Exercise directions:
Go through the following data and transcribe exactly the stretch of lines from the one holding "Open aasc1960 profile picture in the header" to the one holding "Click the Blue", both included.

++++++++

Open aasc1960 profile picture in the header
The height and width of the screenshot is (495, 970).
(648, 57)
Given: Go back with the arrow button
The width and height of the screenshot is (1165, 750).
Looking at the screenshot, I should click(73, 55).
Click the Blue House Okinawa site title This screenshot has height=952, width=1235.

++++++++

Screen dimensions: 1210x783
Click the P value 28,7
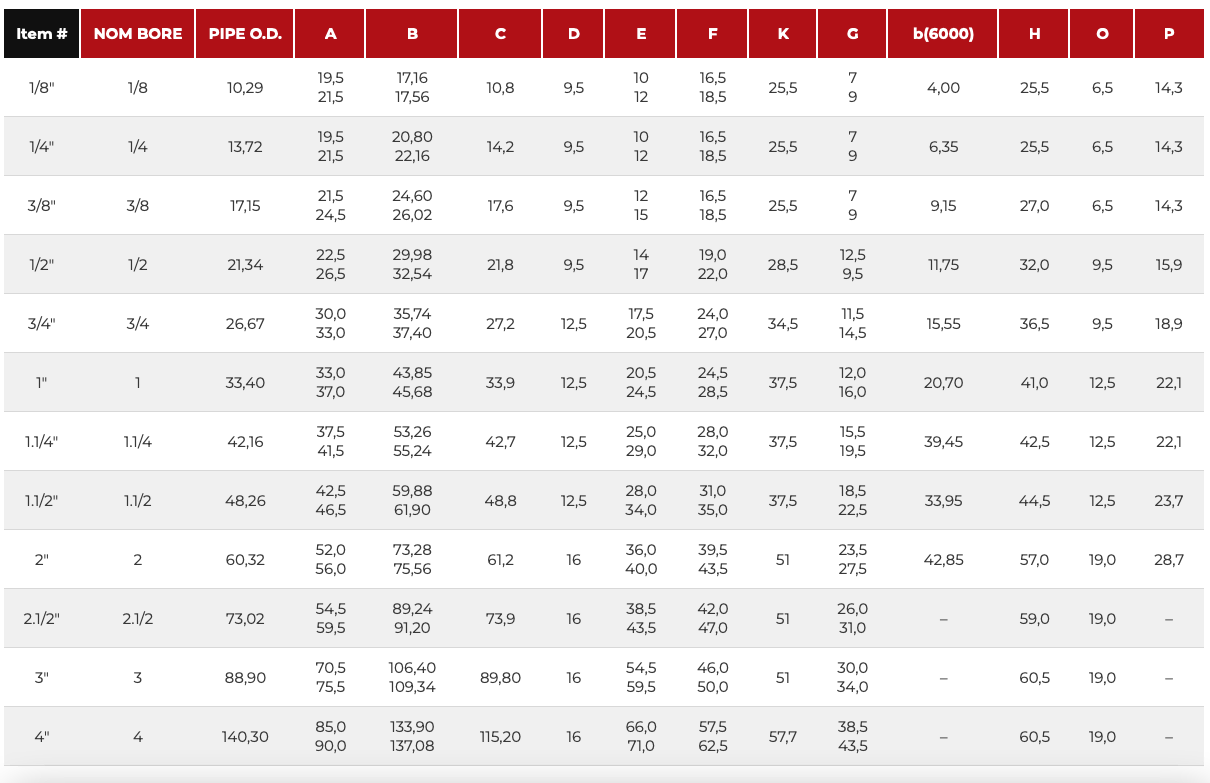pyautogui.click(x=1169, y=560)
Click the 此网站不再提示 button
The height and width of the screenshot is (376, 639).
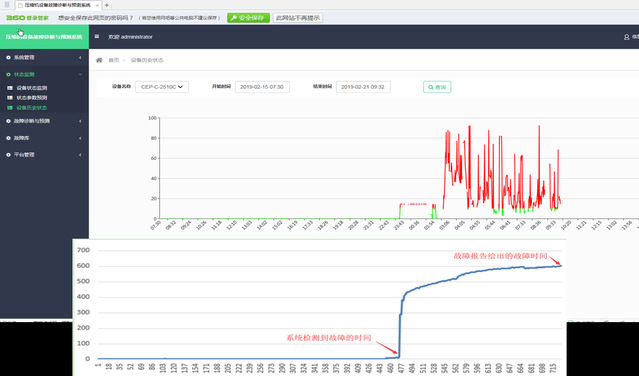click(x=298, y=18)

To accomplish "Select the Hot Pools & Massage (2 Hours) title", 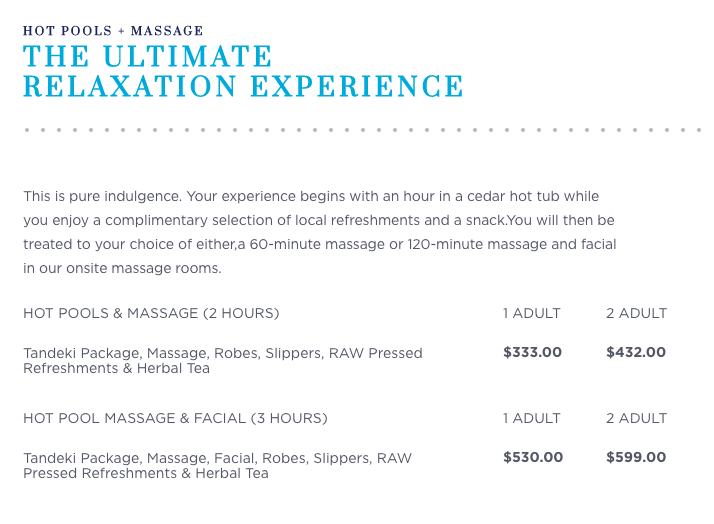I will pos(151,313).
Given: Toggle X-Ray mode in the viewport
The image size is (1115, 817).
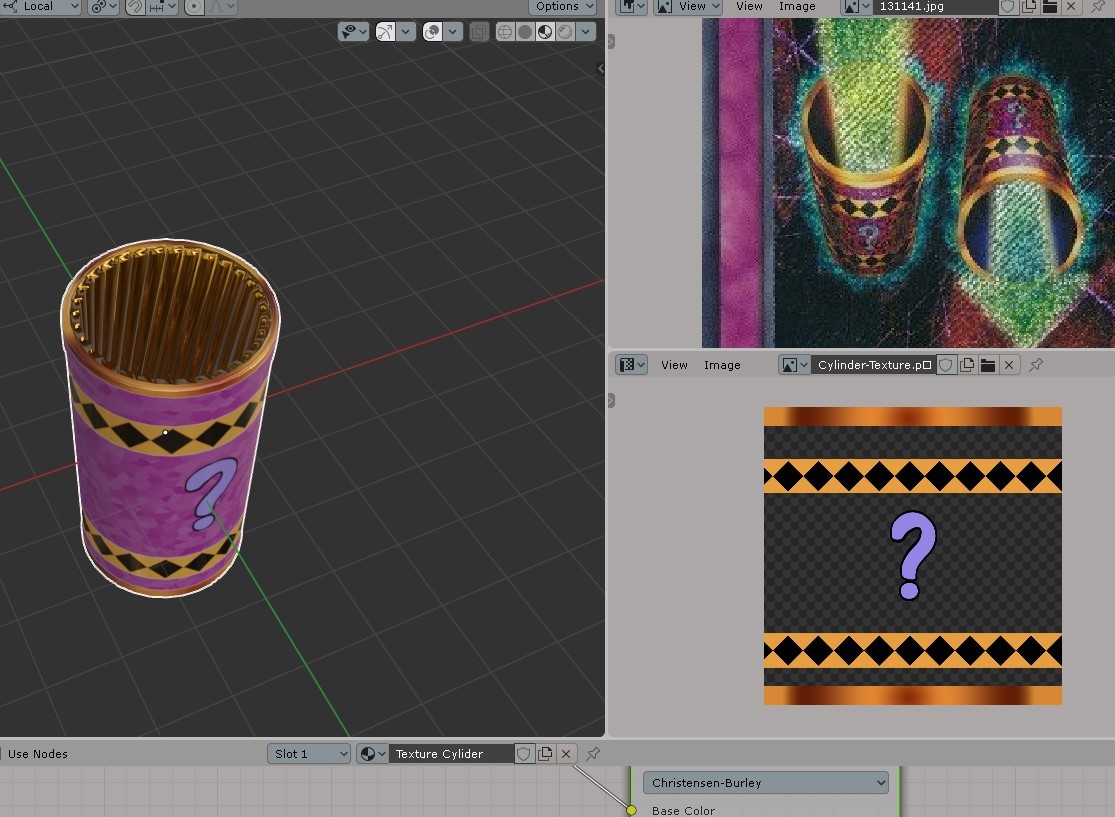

++++++++

Task solution:
Open aasc1960 profile picture in the header
The height and width of the screenshot is (495, 970).
(648, 57)
Given: Go back with the arrow button
The width and height of the screenshot is (1165, 750).
Looking at the screenshot, I should click(73, 55).
Click the Blue House Okinawa site title This screenshot has height=952, width=1235.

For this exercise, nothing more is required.